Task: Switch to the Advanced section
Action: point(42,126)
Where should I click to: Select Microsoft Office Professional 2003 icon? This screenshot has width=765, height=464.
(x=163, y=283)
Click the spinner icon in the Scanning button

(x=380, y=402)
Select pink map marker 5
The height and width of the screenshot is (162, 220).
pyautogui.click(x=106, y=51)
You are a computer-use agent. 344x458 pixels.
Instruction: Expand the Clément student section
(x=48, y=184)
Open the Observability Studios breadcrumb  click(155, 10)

::::::

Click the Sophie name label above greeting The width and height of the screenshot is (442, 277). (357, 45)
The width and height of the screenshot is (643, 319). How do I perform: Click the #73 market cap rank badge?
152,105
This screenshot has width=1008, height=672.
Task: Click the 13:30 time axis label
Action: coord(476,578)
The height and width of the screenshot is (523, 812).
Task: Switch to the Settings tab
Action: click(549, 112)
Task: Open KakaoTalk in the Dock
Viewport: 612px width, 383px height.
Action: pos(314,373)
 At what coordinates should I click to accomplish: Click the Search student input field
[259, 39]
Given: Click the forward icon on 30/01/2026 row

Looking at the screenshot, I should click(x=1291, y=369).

::::::

Looking at the entries above, find how many lines include the word "Open" and write that number alone.

Result for this exercise:
2